Evelyne Axell and the sixties
Text by Pierre Restany (1930 – 2003)
Evelyne Axell was brutally torn from life on the 10th of September 1972. Her creative period coincided with the sixties, a period now seen as one of the most innovative in the second half of the 20th century.
The work of Axell, although highly singular, bears the strong imprint of this period, and its liberation of lifestyles, bodies, mindsets and taboos of all kinds.
The strictly pictorial works of Axell were produced over the seven years from 1965 to 1972. The seven previous years, from 1955 to 1962, had been devoted to her career as an actress. There were thus two transitional years between the two symmetrically successive phases of her vocation. These were also years of initiation: film director Jean Antoine, who made a film with her, introduced her to Magritte. The first became her husband, and the second her pictorial mentor. From Jean Antoine, she had a son, Philippe, from Magritte, she had an initiation that brought her to become one of the major player in the European artistic scene of the 1960’s.
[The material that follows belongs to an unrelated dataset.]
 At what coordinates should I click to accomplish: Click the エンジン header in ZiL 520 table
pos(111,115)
When Axell began to assert her painting talents, young people all over the globe were living in a world of Pop. Her seven years of painting took place against the background of the great period of cultural globalisation of the sixties and its culminating events. The urban metropolitan lifestyle of a district of New York had become a planetary existential model: Pop Art was at the centre of a socio-cultural constellation alongside pop songs, pop music, hamburgers, jeans and popcorn. The leaders of the new European realism were consolidating the second wave of their affirmation. Niki de Saint-Phalle was celebrating triumphant feminism with her generously curved women, César was switching from compressions of cars to polyurethane expansions. Warhol was making infinite reproductions of screen-printed portraits of stars.
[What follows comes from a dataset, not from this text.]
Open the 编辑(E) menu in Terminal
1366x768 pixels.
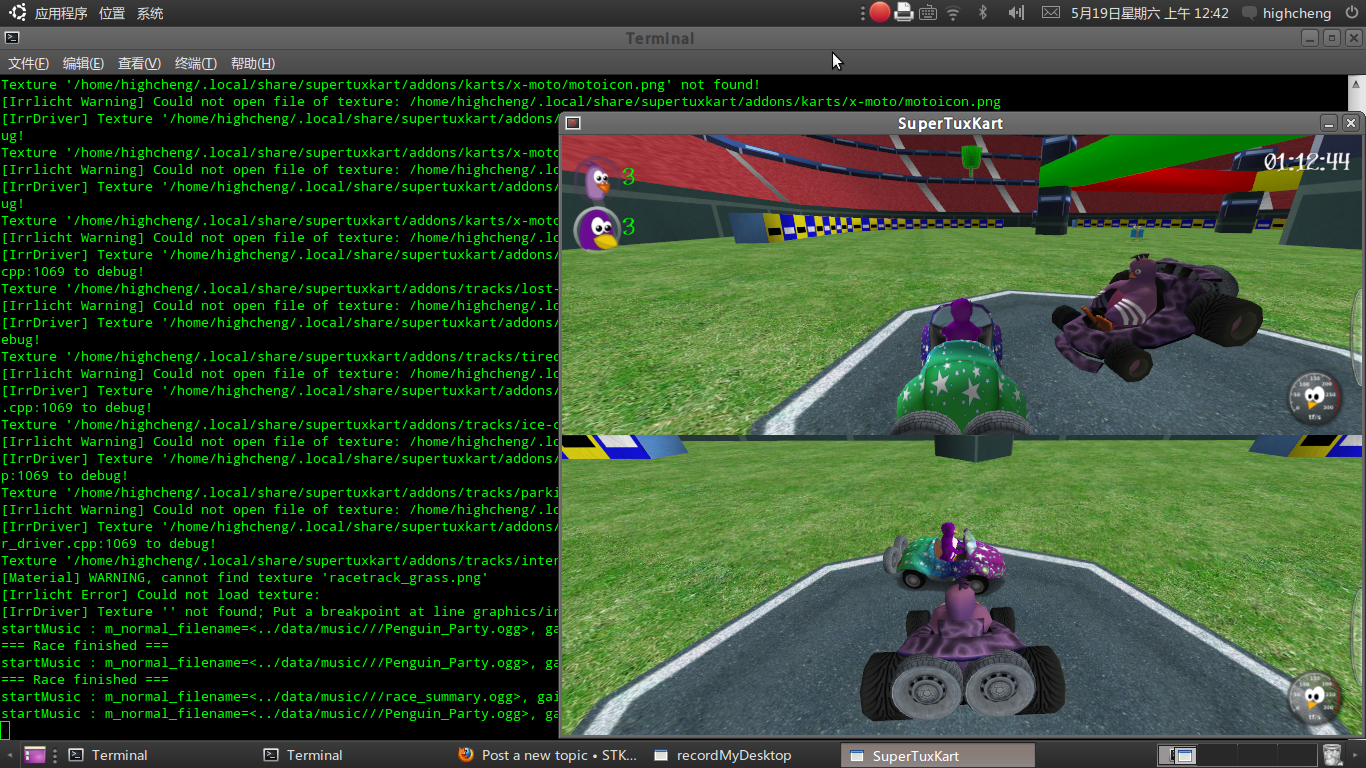coord(83,63)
From the beginning, Axell painted in fiat tint, and cut out stylised shapes in the fabric which she then superimposed on backgrounds reflecting the influence of Op Art. As though in a premonition of the future, the car is a recurrent theme.
And then the effervescence of the second half of the sixties proclaims the rebirth of otherness and the right to be different: others in terms of ail their protesting minorities. May ‘68 was a symptom pointing the way forward to a change in society, to the transition from the industrial world to the post-industrial world.
It is in this dynamic whirlwind that the work of Axell developed, and its expansive force was never relaxed for a moment.
As though reflecting her wholehearted adherence to the dynamic movement of her time, she quite naturally abandoned oil painting to explore the range of plastic resins, and particularly Clartex – a material produced for the space of only one year – and which she used for works including “La grande sortie dans l’espace”, Plexiglas, and methyl polymetacrylate, which she readily used in its opaline colour form. Ail these synthetic plastics were being experimentally developed or improved during this period; on several occasions, she had to stop using a material because it had been discontinued.
Axell was able to play with the translucidity and transparency possibilities of plastic resins by colouring them with enamel. The medium of the painted image thus contributed to its modernity, and over the seven years of Axell’s production it is possible to retrace the parallel development of plastic technology during the same period. The opaline Plexiglas which she finally chose was a well-adapted solution for the problems of her expressive language.
It was through the body of the woman, and primarily her own, that Axell conveyed to us the breath of life which animated the whole of her pictorial career. As early as 1966, the originality of her style was clearly asserted. Without hesitation or repentance, the artist imposes her definition of the image froni the outset, in the midst of the expansive phase of the consumer society. She is determined to show us that a woman’s body is not a consumer good.
Her determined stance of erotic extroversion is asserted throughout her work. Whether she is an odalisk, a Persian, a Czech or a little pink feline, Axell’s woman asserts – in the subtle immanence of her presence – her right to bear witness to the organic perenniality of desire. The Axell woman, beautiful and sensual, launches herself into a Matissean round dance.
Sensitive to the events of 1968, Axell made a triptych portraying a group of naked young people, dominated in the background by the silhouette of a young woman brandishing the red flag. Two other major expressions of her ideological commitment date from 1970: “L ‘Assemblée libre” in which her old friend Dypréau is shown in the centre, and “La Participation”. The same political mutation of mass desire is to be found: raw eroticism liberates energy to challenge the existing order, and becomes the driving force of communication with other people.
And then she was to be the painter of the idyllic woman, blooming in the midst of luxuriant and rather exotic nature – she loved both Mexico and Guatemala – waiting for the Tarzan who was to take her to seventh heaven, a kind of oasis or terrestrial paradise. The animals there are colourful – blue for the elephant. orange for the monkey, multi-coloured for the birds of paradise.
In seven years of painting, Axell experienced the global modernity of her period with exceptional intensity, and entered into a carnal bonding with its changing dynamic. Evelyne Axell lived her art like a destiny, violently dramatic, demanding, absolute. Through it she has left us the breath of life, a life which she rode bareback like an Amazon.